BPF says uncontrolled conversion of shops and restaurants to homes will damage high streets

Two major developer groups have come out sharply against the government’s plans to allow most town centre buildings to convert to housing without planning permission.

The British Property Federation (BPF) and business lobby group London First have said in separate responses to a government consultation on the plans, which closed late last week, that they risk causing significant harm to high streets and town centres.

High Street Decline

The government says the proposals will turn empty shops into new homes without being mired in planning red tape

The government’s plan, launched just before Christmas, proposed allowing any premise in the new Class E use class – which includes everything from offices, shops, restaurants, professional services premises, light industrial units and GP surgeries to nurseries – a permitted development right to convert to housing.

The idea was that the new right would replace existing office to resi, retail to resi and light industrial to resi permitted development rights, which have been in place since 2015.

But the new proposal includes a much bigger range of properties such as restaurants and surgeries for the first time and lifts strict size limits previously in place regarding the conversion of shops.

The BPF said it was opposing the plan, saying it would have significant adverse consequences and “exacerbate the decline of our high streets, far outweighing any positive contribution to new housing supply”.

Its director of real estate policy Ian Fletcher said the approach “will do more harm than good” and added: “This new PDR will take control away from local authorities at a time when our high street’s future depends more than ever on strong local leadership and vision.”

The government’s plan follows a major deregulation of high street planning rules last summer, with the creation of the new “Class E” use class. This combined the vast majority of existing high street uses in to one single class, meaning that shops, restaurants, offices and industrial buildings, for example, are all able to convert into other Class E uses without restriction.

Only a small number of uses which are felt to be particularly valuable – such as pubs – or particularly bad neighbours – such as hot food takeaways – were excluded from the new use class.
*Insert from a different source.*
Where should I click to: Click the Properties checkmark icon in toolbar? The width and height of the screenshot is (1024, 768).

The government’s subsequent proposal was to then allow any Class E building to convert to housing.

London First, which includes many developers among its members, said the new proposal “risks significantly harming the sustainable futures of our high streets and town centres” by allowing uncontrolled and piecemeal conversions.

Its response to the government’s consultation pointed out that because, in most areas, residential land values will be higher than most commercial land values the plan, far from tackling the scourge of vacant property, would see “viable businesses […] ousted in favour of a residential conversion”.
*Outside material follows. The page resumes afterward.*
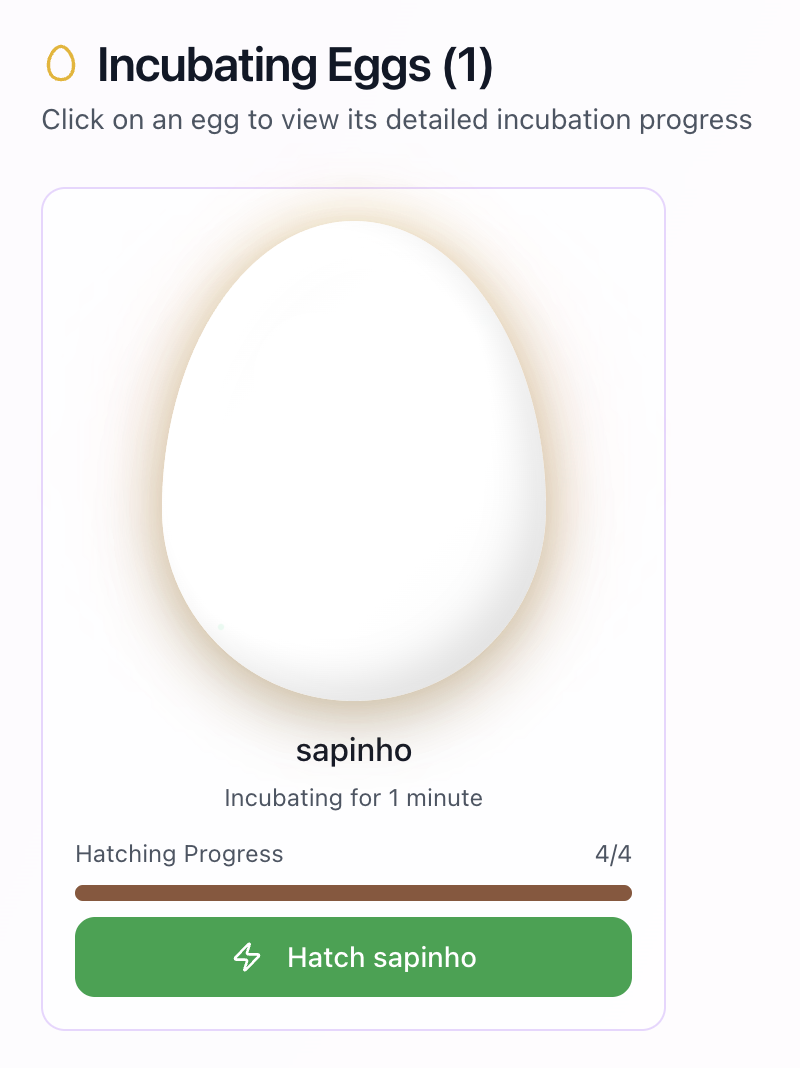
Task: Click the lightning bolt icon on Hatch button
Action: tap(247, 957)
It added: “Allowing the market to pepper-pot housing on an ad hoc basis in high streets and town centres that are already struggling will break up active frontages and further dilute their vibrancy and commercial success.”

The government said its proposals, launched in December last year, were designed to tackle the problem of surplus commercial floorspace, and would “diversify and support” the high street, and “help support economic recovery, housing delivery and the regeneration of our high streets and town centres”.

The Royal Town Planning Institute said last week the plan was “unacceptable” and would put local essential services at risk and “tear at the fabric of local character”.

The RTPI also said that despite the government’s planned introduction of space standards for homes produced under permitted development, there was still a danger that poor quality PD-produced homes “become the social disasters of the 2030s”.